Вначале была я; мое тело установило границы, физические и эмоциональные; были только «я» и «не я»: эгоизм младенца поистине великолепен. А когда я подросла, появилась Клаудия, которая была в центре всего, как и то, что принадлежало Клаудии. Ее глазами я наблюдала мир других людей, но не придавала ему значения. Мир, как учил Беркли, существует только в моем воображении, и когда перестает меня интересовать — более не существует. И вот в конце концов — или так мне только кажется — я выросла и обнаружила, что нахожусь в ужасном стечении времени и пространства, где встретились всё и ничто.
Она выплывает из хаоса, полного смутных и беспорядочных галлюцинаций. Возле нее сидит Лазло, неотрывно глядя на нее карими глазами.
— А… — говорит она, — опять ты. Сильвия, значит, ушла?
— Это было три дня назад, — отвечает Лазло, — ты перепутала, дорогая.
Клаудия вздыхает:
— Придется мне поверить тебе на слово. И не зови меня «дорогая», это неестественно, раньше ты так не говорил.
— Прости, — кротко говорит Лазло. — Ты чего-нибудь хочешь?
— Много чего. Но почти для всего уже слишком поздно.
— Ты не должна так говорить.
— Почему бы нет?
— Потому что… потому что это на тебя не похоже.
Клаудия смотрит на него.
— Я умираю, ты же знаешь.
— Нет! — кричит Лазло.
— Да. Так что не надо притворяться. Ты прямо как Лайза. Если я могу с этим смириться, значит, можешь и ты. Не сказать, конечно, что я ухожу так уж безмятежно.
— Что ты имеешь в виду? — осторожно интересуется Лазло.
— Ничего. Так, разные мысли. Но я не собираюсь нападать на докторов.
Она закрывает глаза, и наступает молчание. Лазло бродит по комнате, разглядывает цветы на столе: алую пуансеттию, мохнатые хризантемы, красные розы с неестественно-длинными, лишенными шипов стеблями.
— Красивые розы.
— Джаспер.
Лазло пренебрежительно поворачивается к розам спиной.
— Вот этого я никогда не мог понять. Ты ведь могла… могла выбрать любого мужчину, кого бы ни пожелала.
Он поднимает глаза к потолку и разводит руками, теряя свою напускную английскую сдержанность.
— Ты это уже говорил.
— Любого! Ты, которая была так красива… которая так красива, — поспешно поправляется он.
— Ну а я не слишком высокого мнения о себе, — говорит Клаудия. — Такова жизнь, не правда ли?

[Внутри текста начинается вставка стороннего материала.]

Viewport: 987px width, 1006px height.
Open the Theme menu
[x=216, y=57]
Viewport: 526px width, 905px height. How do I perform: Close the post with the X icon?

Как бы то ни было, Джаспер был давно.
— Сколько мужчин просили тебя стать их женой?
— Немного. У большинства было слишком развито чувство самосохранения.
Лазло корчит рожу.
— Ты всегда вела себя так… так неприступно. Со мной ты никогда не была неприступной. Ты была просто чудесной.
— Спасибо, — Клаудия снова закрывает глаза
Лазло садится и смотрит на ее профиль, тонкий, заостренный нос, почти прозрачный в свете льющегося в окно послеполуденного солнца, в лучах которого цветы блистают оранжевым и красным. Внезапно она поворачивается к нему:
— Есть кое-что, о чем я хочу тебя попросить, если ты наведаешься еще.
— Обязательно.
— В моей квартире, — внятно говорит она, — в верхнем ящике письменного стола, коричневый конверт, перевязанный бечевкой. Адресован мне. Довольно толстый. Мне бы хотелось еще раз просмотреть на то, что внутри, если ты его принесешь.